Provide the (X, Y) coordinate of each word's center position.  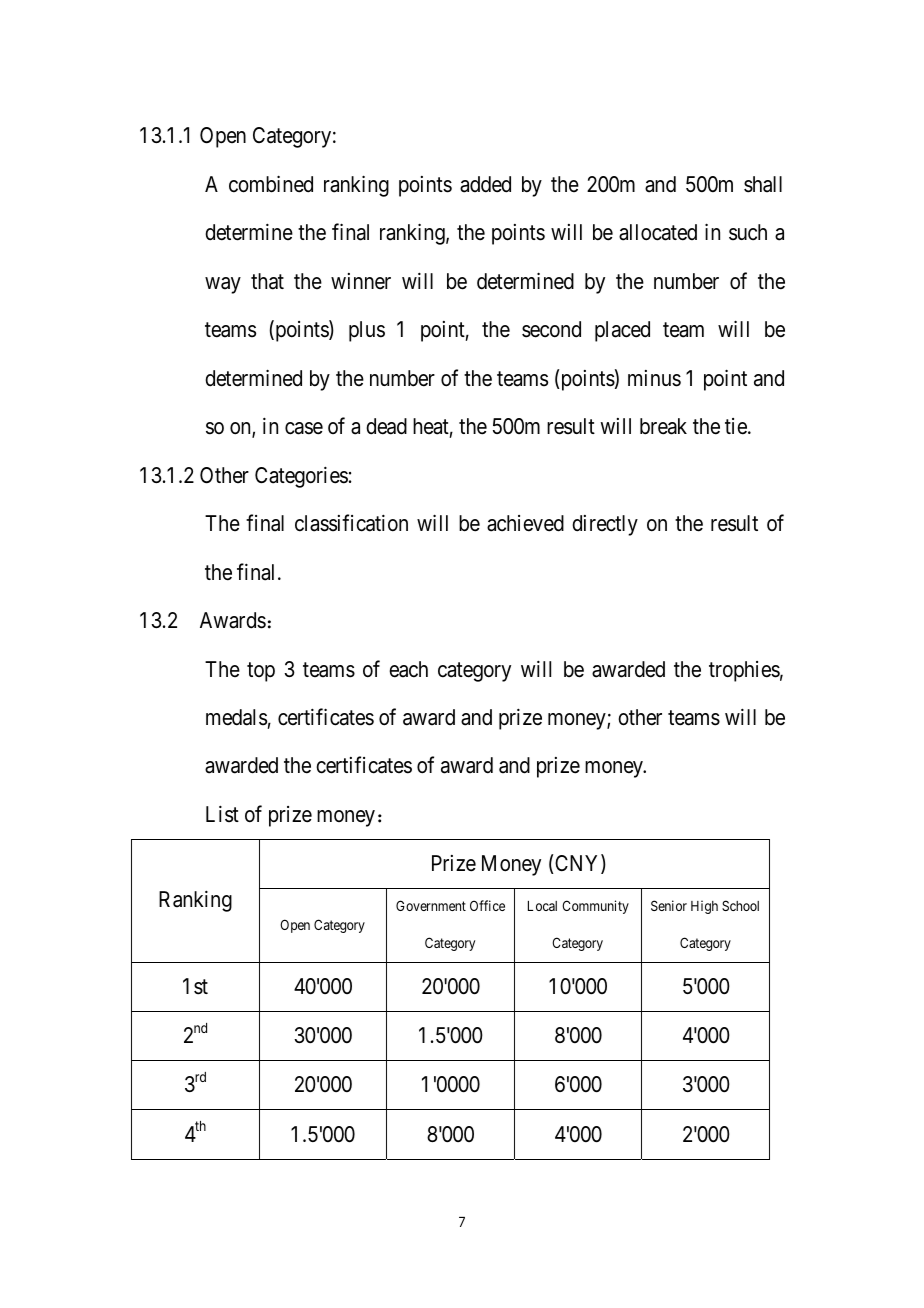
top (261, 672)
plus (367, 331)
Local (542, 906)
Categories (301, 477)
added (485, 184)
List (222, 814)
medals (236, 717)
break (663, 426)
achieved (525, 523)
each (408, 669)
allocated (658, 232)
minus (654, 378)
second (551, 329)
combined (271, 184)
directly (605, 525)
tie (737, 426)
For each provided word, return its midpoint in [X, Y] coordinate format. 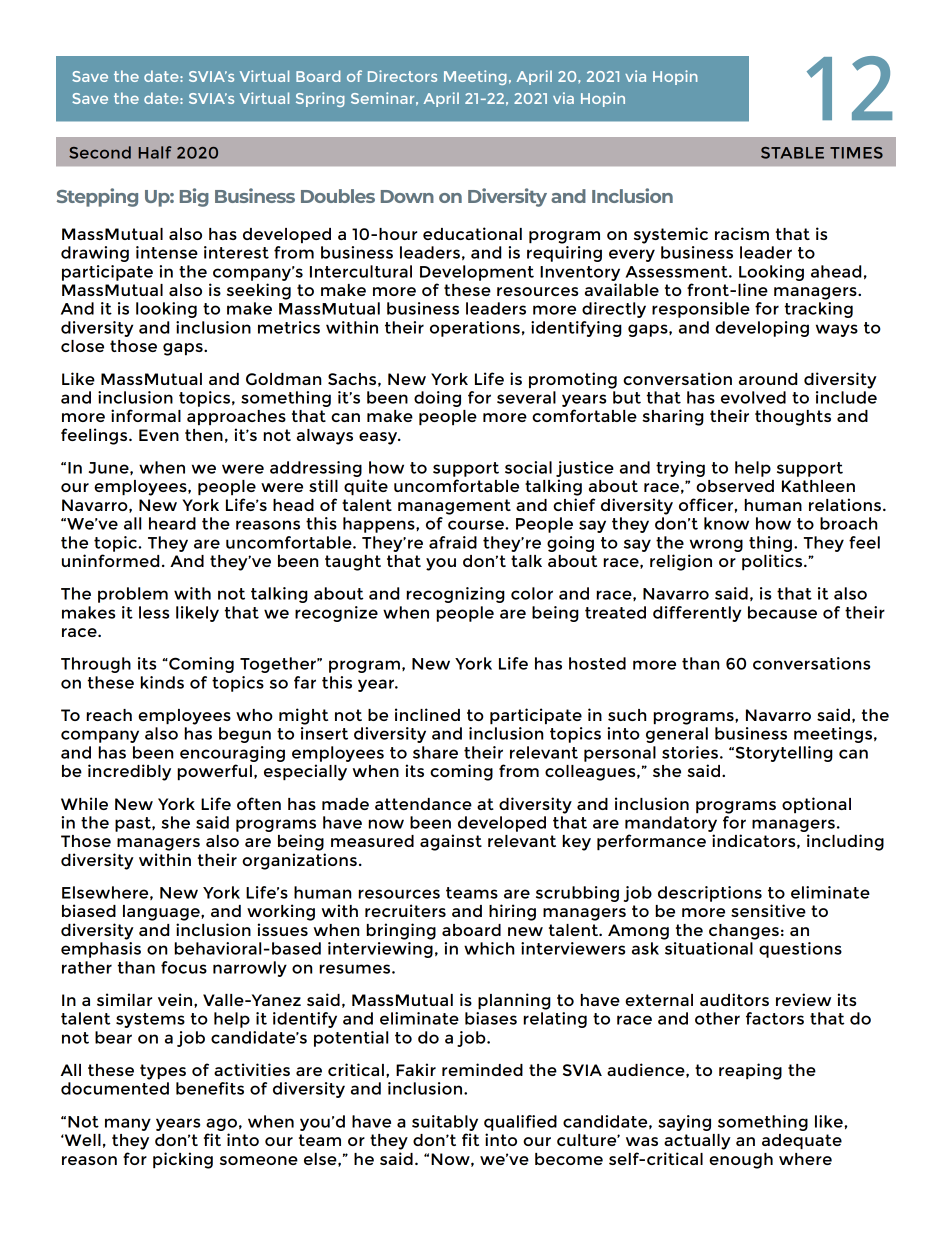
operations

→ **EXERCISE DESCRIPTION**
Write out all of the records above again, swapping "coordinate" for "location" and leaving everything else unchanged. Leave out the pictures.

→ **SOLUTION**
Provide the (X, Y) location of each word's center position.  
top (261, 672)
plus (367, 331)
Local (542, 906)
Categories (301, 477)
added (485, 184)
List (222, 814)
medals (236, 717)
break (663, 426)
achieved (525, 523)
each (408, 669)
allocated (658, 232)
minus (654, 378)
second (551, 329)
combined (271, 184)
directly (605, 525)
tie (737, 426)
For each provided word, return its midpoint in [X, Y] location format. 
operations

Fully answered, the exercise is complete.